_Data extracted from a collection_

************

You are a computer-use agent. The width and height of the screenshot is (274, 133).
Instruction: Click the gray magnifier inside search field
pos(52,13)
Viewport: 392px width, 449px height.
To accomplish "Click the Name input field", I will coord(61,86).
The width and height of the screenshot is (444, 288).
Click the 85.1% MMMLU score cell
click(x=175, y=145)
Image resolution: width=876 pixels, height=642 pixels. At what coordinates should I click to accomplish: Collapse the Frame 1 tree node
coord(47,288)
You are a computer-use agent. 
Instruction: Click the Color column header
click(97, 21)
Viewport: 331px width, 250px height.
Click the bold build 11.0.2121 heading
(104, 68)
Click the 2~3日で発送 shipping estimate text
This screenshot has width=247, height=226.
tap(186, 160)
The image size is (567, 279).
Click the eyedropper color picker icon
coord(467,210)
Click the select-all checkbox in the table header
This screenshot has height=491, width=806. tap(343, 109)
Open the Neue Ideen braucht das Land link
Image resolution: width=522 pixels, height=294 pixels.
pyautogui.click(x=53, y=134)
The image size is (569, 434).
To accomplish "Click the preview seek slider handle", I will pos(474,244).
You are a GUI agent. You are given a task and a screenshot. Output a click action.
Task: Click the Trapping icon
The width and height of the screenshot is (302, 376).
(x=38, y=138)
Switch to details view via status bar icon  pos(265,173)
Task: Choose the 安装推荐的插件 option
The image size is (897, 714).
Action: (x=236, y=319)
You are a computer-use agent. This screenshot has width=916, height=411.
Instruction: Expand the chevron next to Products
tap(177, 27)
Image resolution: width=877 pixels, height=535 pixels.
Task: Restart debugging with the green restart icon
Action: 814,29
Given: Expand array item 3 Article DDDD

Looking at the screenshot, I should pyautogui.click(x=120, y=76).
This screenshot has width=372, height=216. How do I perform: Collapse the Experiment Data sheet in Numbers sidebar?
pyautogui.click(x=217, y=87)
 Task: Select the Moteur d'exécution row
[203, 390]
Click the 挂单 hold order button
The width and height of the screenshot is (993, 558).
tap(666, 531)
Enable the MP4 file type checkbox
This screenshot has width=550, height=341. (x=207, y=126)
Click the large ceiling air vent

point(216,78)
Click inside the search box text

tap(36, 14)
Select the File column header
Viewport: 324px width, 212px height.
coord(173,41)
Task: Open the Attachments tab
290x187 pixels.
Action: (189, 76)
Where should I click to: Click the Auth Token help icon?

************

_Prompt_
Retype the records above in full, with no differences.

_Answer section_
You are a computer-use agent. The width and height of the screenshot is (274, 133).
Instruction: Click the gray magnifier inside search field
pos(52,13)
Viewport: 392px width, 449px height.
To accomplish "Click the Name input field", I will coord(61,86).
The width and height of the screenshot is (444, 288).
Click the 85.1% MMMLU score cell
click(x=175, y=145)
Image resolution: width=876 pixels, height=642 pixels. At what coordinates should I click to accomplish: Collapse the Frame 1 tree node
coord(47,288)
You are a computer-use agent. 
Instruction: Click the Color column header
click(97, 21)
Viewport: 331px width, 250px height.
Click the bold build 11.0.2121 heading
(104, 68)
Click the 2~3日で発送 shipping estimate text
This screenshot has width=247, height=226.
tap(186, 160)
The image size is (567, 279).
Click the eyedropper color picker icon
coord(467,210)
Click the select-all checkbox in the table header
This screenshot has height=491, width=806. tap(343, 109)
Open the Neue Ideen braucht das Land link
Image resolution: width=522 pixels, height=294 pixels.
pyautogui.click(x=53, y=134)
The image size is (569, 434).
To accomplish "Click the preview seek slider handle", I will pos(474,244).
You are a GUI agent. You are given a task and a screenshot. Output a click action.
Task: Click the Trapping icon
The width and height of the screenshot is (302, 376).
(x=38, y=138)
Switch to details view via status bar icon  pos(265,173)
Task: Choose the 安装推荐的插件 option
The image size is (897, 714).
Action: (x=236, y=319)
You are a computer-use agent. This screenshot has width=916, height=411.
Instruction: Expand the chevron next to Products
tap(177, 27)
Image resolution: width=877 pixels, height=535 pixels.
Task: Restart debugging with the green restart icon
Action: 814,29
Given: Expand array item 3 Article DDDD

Looking at the screenshot, I should pyautogui.click(x=120, y=76).
This screenshot has width=372, height=216. How do I perform: Collapse the Experiment Data sheet in Numbers sidebar?
pyautogui.click(x=217, y=87)
 Task: Select the Moteur d'exécution row
[203, 390]
Click the 挂单 hold order button
The width and height of the screenshot is (993, 558).
tap(666, 531)
Enable the MP4 file type checkbox
This screenshot has width=550, height=341. (x=207, y=126)
Click the large ceiling air vent

point(216,78)
Click inside the search box text

tap(36, 14)
Select the File column header
Viewport: 324px width, 212px height.
coord(173,41)
Task: Open the Attachments tab
290x187 pixels.
Action: (189, 76)
Where should I click to: Click the Auth Token help icon?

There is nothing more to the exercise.